> **Task prompt**
Could you filter the listing for lines with the word "toolbar" and return them?

> **Data for this exercise**
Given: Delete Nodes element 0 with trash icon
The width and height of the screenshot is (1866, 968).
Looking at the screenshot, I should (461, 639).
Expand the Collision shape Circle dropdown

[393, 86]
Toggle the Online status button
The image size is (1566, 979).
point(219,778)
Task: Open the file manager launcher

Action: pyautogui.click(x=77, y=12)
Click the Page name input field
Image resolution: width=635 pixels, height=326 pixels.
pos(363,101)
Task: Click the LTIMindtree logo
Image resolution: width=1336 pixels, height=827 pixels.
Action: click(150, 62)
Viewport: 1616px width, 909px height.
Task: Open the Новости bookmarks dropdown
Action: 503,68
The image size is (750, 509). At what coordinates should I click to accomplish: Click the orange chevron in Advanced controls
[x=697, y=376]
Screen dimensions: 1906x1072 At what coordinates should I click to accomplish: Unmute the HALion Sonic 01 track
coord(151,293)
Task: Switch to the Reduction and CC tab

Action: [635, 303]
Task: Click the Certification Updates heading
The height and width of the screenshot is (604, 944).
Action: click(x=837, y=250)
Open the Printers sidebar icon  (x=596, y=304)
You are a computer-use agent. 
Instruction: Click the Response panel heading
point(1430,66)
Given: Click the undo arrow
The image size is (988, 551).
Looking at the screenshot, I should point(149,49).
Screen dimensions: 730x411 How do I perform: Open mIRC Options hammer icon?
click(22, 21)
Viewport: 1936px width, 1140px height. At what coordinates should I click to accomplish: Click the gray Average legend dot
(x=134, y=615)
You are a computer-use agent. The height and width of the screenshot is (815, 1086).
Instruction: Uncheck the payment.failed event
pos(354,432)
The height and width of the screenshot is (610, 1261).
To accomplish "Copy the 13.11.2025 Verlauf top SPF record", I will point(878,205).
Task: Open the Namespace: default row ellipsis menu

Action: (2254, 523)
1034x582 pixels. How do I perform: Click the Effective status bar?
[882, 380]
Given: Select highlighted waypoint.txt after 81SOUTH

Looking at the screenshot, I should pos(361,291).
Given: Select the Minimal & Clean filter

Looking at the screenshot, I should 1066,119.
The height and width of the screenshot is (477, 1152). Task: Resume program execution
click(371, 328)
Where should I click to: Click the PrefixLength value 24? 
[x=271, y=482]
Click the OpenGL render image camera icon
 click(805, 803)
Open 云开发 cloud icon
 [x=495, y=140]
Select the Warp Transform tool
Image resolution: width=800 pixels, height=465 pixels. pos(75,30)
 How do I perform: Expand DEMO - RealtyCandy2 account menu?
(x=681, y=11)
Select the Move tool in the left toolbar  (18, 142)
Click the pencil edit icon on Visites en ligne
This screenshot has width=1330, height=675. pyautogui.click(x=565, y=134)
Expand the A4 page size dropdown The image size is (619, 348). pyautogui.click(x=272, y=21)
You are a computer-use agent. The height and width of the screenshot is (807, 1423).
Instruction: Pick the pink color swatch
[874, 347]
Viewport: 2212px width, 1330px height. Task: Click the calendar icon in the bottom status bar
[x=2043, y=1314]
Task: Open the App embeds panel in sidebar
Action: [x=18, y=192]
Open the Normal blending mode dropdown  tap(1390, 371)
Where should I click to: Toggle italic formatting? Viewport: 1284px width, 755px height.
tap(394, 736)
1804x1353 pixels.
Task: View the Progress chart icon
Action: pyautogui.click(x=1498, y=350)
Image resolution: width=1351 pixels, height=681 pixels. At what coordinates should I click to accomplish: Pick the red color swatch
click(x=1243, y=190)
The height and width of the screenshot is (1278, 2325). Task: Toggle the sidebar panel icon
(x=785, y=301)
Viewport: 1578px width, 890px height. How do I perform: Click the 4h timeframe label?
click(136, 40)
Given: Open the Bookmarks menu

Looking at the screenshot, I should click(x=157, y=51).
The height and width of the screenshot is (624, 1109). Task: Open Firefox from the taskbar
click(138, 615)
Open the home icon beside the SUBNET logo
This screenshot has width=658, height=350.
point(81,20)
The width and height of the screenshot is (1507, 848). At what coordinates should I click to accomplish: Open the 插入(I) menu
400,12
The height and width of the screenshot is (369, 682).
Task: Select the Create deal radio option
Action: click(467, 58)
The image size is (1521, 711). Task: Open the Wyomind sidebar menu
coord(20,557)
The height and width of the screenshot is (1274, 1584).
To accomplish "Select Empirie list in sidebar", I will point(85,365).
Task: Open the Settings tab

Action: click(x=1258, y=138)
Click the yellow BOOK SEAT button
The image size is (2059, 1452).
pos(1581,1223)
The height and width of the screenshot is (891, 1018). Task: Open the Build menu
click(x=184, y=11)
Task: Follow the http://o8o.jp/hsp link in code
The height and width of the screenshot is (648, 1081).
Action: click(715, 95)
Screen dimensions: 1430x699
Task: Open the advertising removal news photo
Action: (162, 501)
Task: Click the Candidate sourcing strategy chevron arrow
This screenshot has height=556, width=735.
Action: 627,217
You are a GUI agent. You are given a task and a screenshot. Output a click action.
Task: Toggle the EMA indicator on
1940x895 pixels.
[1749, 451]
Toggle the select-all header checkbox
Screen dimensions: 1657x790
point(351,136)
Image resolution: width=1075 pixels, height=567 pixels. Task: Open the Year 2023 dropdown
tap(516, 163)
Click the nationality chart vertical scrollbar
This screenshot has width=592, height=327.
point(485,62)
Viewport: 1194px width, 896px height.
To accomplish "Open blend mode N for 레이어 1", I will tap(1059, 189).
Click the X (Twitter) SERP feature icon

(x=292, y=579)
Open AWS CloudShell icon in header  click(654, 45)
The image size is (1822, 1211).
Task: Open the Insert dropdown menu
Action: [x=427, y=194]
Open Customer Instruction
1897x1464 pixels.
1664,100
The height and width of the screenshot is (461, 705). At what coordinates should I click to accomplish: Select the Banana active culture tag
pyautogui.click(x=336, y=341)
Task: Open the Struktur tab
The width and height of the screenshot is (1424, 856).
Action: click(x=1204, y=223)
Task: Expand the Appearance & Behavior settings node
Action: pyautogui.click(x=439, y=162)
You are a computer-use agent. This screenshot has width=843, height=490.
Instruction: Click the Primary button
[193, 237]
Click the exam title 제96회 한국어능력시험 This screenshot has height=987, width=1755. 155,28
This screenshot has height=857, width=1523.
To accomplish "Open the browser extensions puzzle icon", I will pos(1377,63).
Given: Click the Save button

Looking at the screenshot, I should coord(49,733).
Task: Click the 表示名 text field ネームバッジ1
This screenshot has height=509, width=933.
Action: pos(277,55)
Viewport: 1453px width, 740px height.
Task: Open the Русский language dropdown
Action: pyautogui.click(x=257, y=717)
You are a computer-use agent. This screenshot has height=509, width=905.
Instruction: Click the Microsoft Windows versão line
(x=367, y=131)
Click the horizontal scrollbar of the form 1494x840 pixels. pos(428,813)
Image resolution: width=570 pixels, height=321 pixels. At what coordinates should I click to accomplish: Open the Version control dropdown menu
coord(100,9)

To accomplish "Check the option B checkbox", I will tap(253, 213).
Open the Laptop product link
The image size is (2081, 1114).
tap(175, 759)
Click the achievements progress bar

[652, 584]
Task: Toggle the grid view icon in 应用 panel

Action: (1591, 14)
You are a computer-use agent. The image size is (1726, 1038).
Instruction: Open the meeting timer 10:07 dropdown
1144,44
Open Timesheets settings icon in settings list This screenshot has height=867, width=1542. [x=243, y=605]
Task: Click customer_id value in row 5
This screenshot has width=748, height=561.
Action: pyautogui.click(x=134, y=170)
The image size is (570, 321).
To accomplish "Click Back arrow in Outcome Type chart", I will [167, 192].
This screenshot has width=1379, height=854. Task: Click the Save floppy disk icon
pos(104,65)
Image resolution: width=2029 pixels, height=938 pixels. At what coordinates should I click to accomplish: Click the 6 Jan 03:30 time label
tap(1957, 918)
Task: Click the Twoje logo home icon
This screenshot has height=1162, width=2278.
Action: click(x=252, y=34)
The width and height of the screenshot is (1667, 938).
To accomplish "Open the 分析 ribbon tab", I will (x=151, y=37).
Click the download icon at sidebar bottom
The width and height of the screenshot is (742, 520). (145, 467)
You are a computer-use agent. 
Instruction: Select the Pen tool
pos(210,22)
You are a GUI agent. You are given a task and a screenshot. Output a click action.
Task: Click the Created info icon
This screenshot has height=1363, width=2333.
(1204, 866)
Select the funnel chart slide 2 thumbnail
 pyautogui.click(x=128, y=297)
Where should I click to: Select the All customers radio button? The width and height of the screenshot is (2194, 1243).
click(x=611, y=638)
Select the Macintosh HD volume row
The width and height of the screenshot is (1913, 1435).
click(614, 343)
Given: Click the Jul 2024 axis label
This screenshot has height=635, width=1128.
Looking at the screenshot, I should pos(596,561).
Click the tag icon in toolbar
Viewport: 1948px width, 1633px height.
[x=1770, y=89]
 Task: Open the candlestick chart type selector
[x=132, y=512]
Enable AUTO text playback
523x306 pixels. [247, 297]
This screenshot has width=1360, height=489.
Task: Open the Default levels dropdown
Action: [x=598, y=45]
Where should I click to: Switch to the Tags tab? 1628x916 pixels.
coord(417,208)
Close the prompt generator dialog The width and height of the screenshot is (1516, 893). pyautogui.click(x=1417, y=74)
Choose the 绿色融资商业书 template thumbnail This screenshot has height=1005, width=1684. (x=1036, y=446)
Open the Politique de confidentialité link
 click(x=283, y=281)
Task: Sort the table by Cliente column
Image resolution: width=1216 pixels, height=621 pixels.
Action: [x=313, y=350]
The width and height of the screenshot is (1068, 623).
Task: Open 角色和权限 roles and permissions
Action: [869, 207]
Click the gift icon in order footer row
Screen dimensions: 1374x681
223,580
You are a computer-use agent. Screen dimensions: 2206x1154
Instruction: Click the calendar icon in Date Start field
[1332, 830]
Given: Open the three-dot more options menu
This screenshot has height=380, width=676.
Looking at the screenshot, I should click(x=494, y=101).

> **Task result**
Select the Move tool in the left toolbar  (18, 142)
Click the tag icon in toolbar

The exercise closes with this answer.